The changes of oral glycaemic agents, GLP-1 analogues and insulins during Ramadan falls under the following categories:

  • Changes in type of medication: In general terms due to the potential risk of hypoglycaemia during fasting, it would be advisable to opt for drugs that have a lower risk of hypoglycaemia. This should be applied at any stage of the year when a Muslim person with diabetes requires a drug to improve glycaemic control rather than waiting until few days or weeks before Ramadan.
  • Changes in dose of medication: the common practice of excessive reduction of medication to avoid hypoglycaemia should only be implemented in people whom fasting can significantly increase their risk of hypoglycaemia such as those with tight glycaemic control or those who have physically demanding jobs during fasting hours. In these circumstances it’s advisable to reduce the morning dose of hypoglycaemic medications such as sulphonylurea and/or insulin. It is important to understand the eating habits of some people during Ramadan as postprandial hyperglycaemia is a risk for many and an increase in medication before the evening meal may be advisable.

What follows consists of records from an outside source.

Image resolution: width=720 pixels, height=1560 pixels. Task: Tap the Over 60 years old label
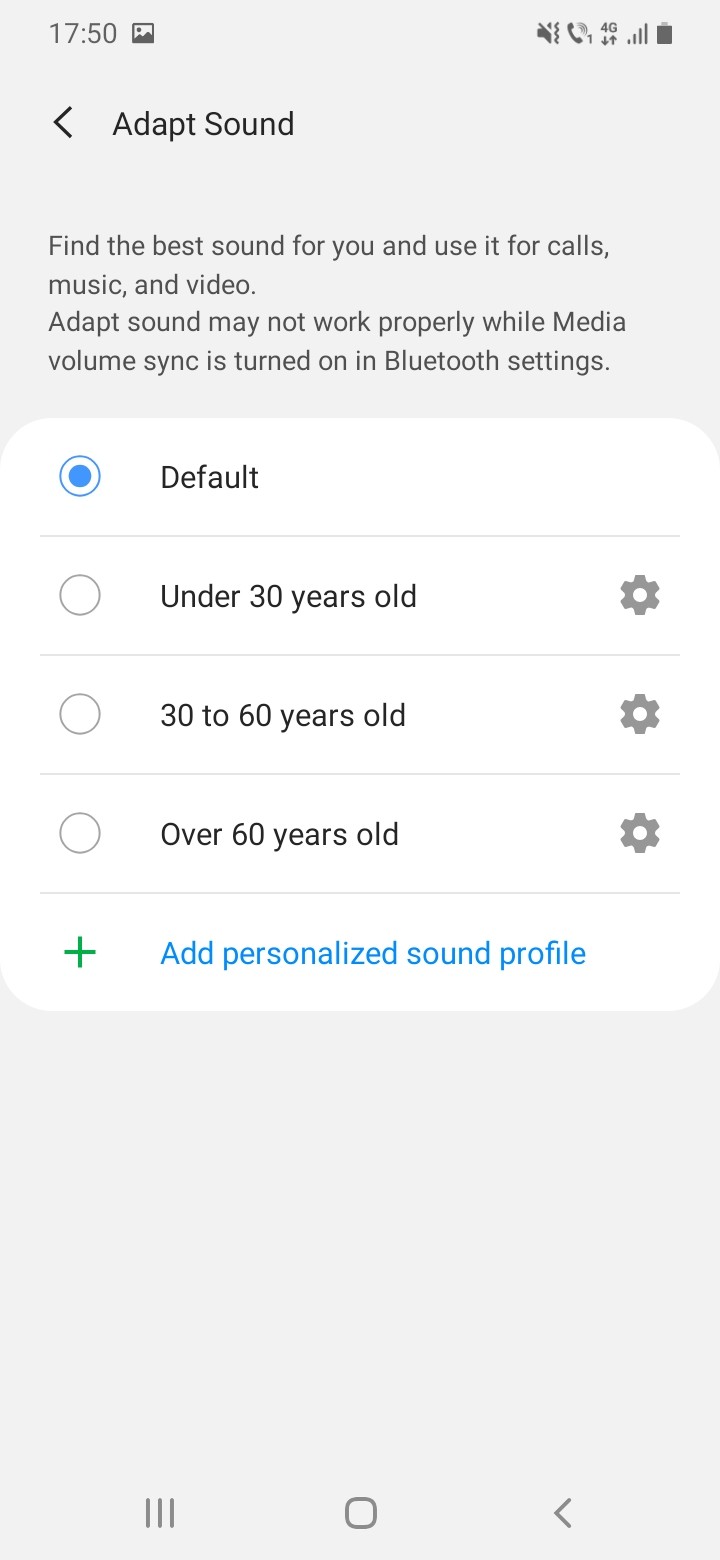coord(279,834)
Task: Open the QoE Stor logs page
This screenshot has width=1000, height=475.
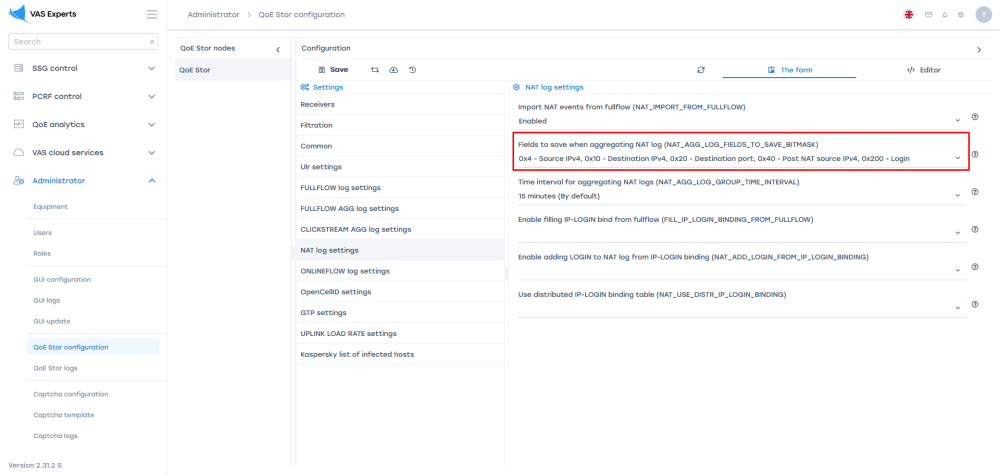Action: click(55, 368)
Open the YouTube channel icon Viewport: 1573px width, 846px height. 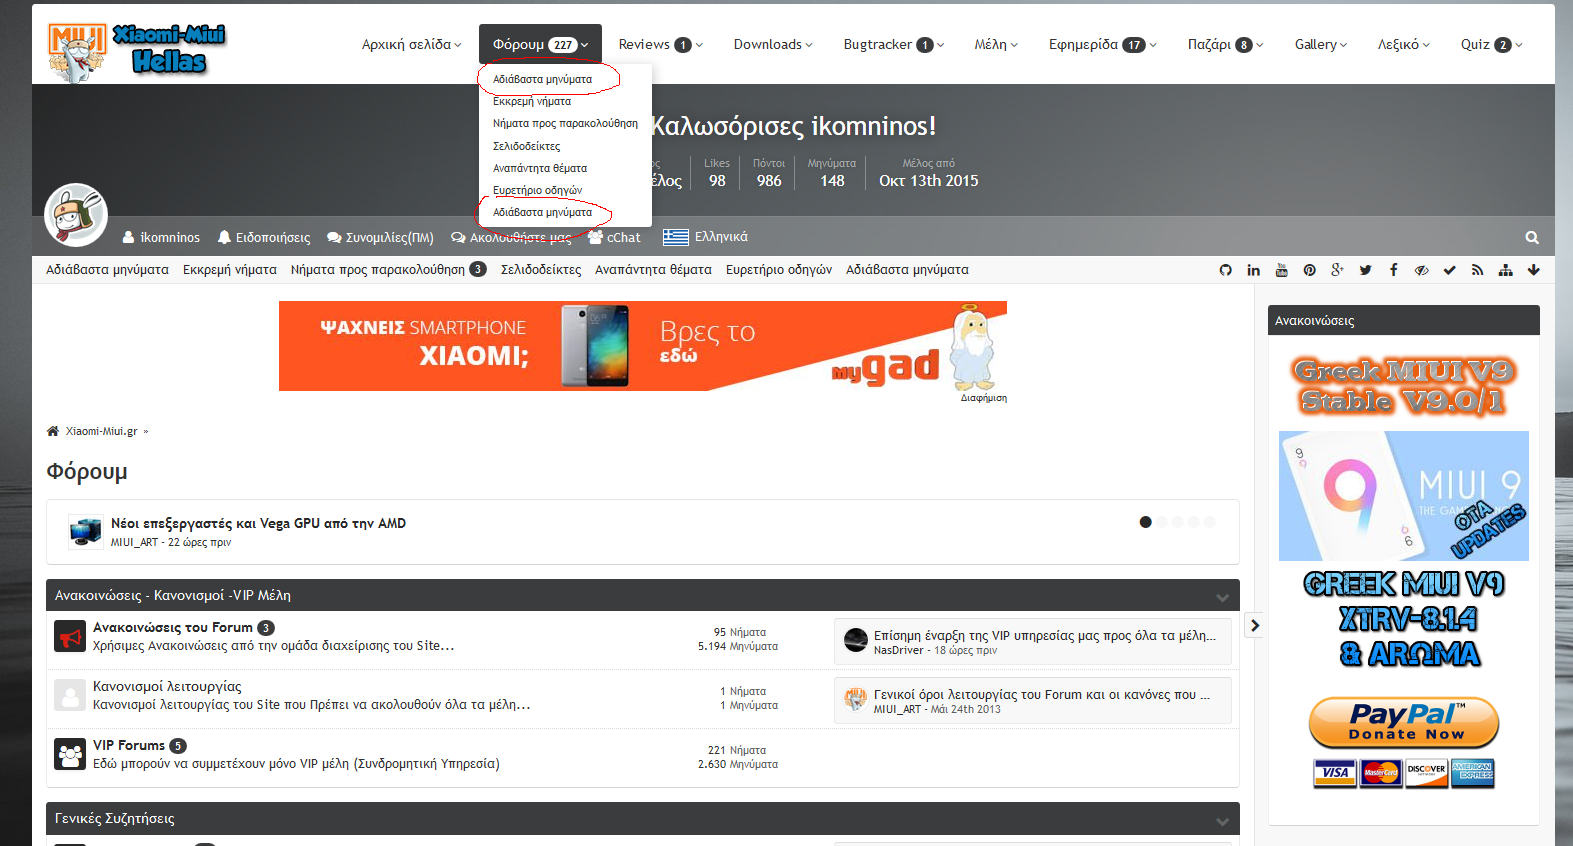click(1281, 270)
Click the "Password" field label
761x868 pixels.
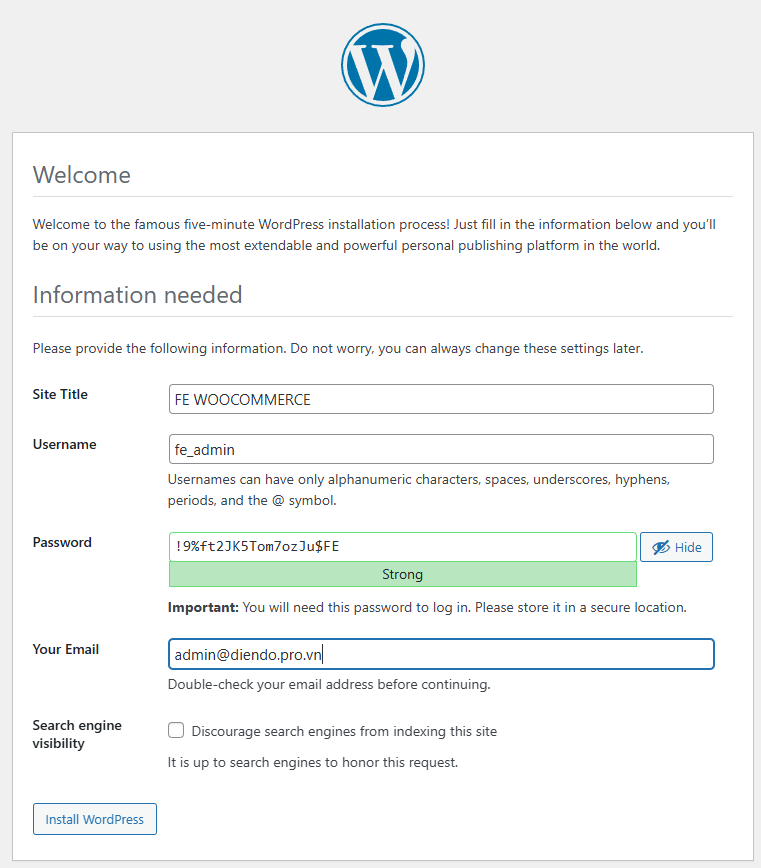point(62,542)
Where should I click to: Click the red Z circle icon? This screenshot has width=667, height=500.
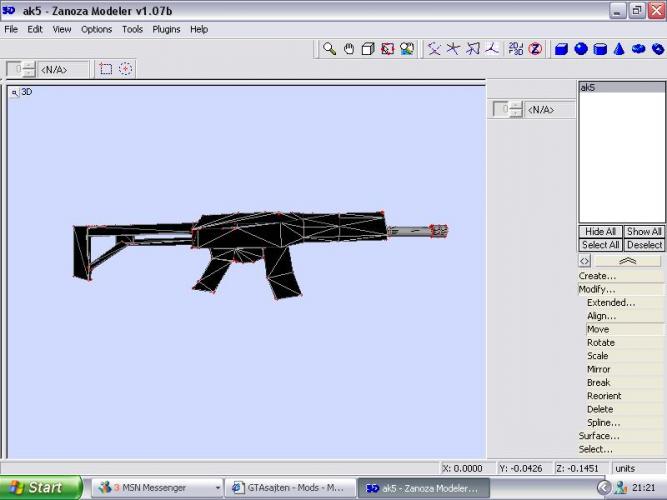coord(535,48)
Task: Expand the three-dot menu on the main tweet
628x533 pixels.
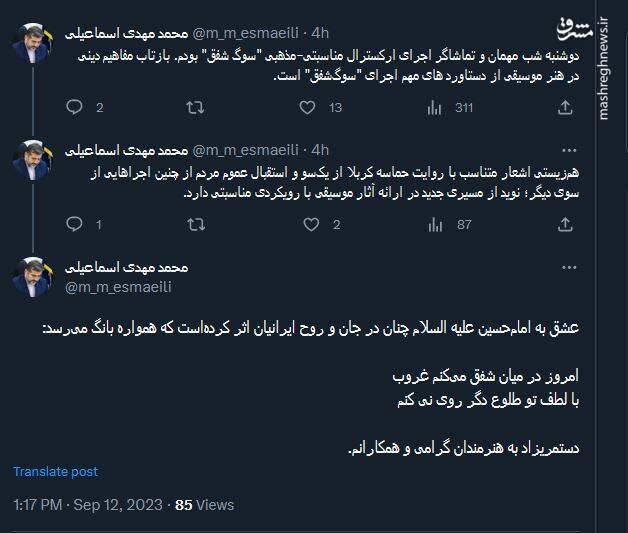Action: [x=569, y=268]
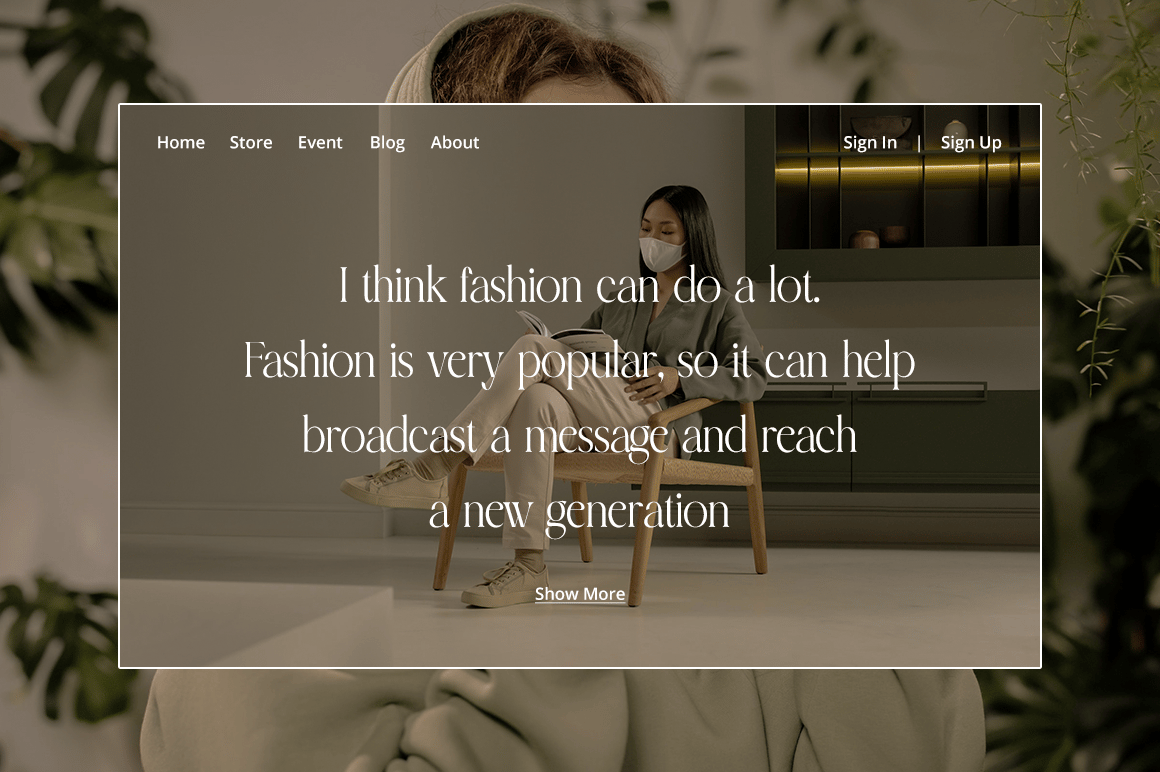Go to the Store page
Image resolution: width=1160 pixels, height=772 pixels.
[251, 142]
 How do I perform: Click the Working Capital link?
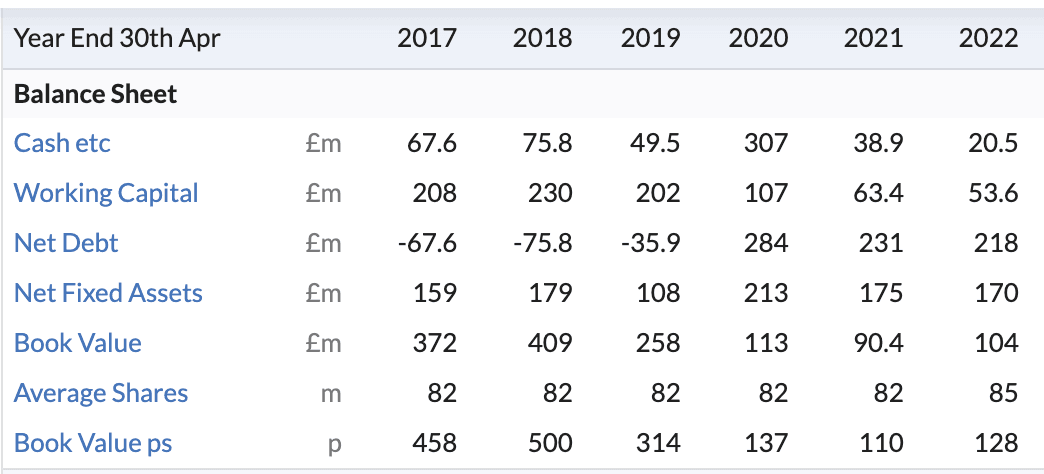click(106, 193)
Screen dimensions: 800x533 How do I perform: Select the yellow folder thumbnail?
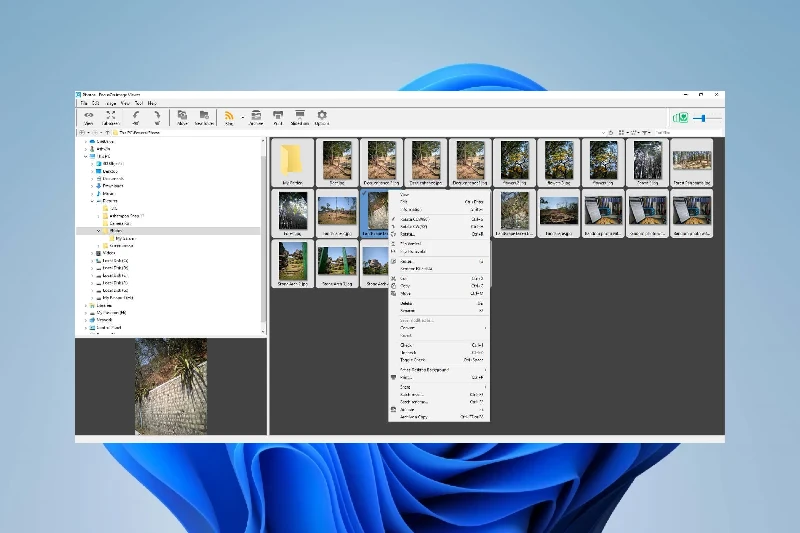click(x=292, y=158)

  • Changes in timing of medications: Drugs that are administered once daily could be given at evening meal time, while drugs that are required twice daily could be give at the time of the evening meals as well as the early morning meal. Those on medications that are administered three times daily will need to omit one dose. Indeed, this requires careful assessment by their diabetes team members to assess the safety of this and the possibility of a change in dose or type of treatment to avoid any drawback to such decision.

In applying all the above aspects, hopefully the challenge of fasting for most of the day could be an opportunity for the person with diabetes to understand their diabetes better and achieve better diabetes care throughout the year and not only during the month of Ramadan.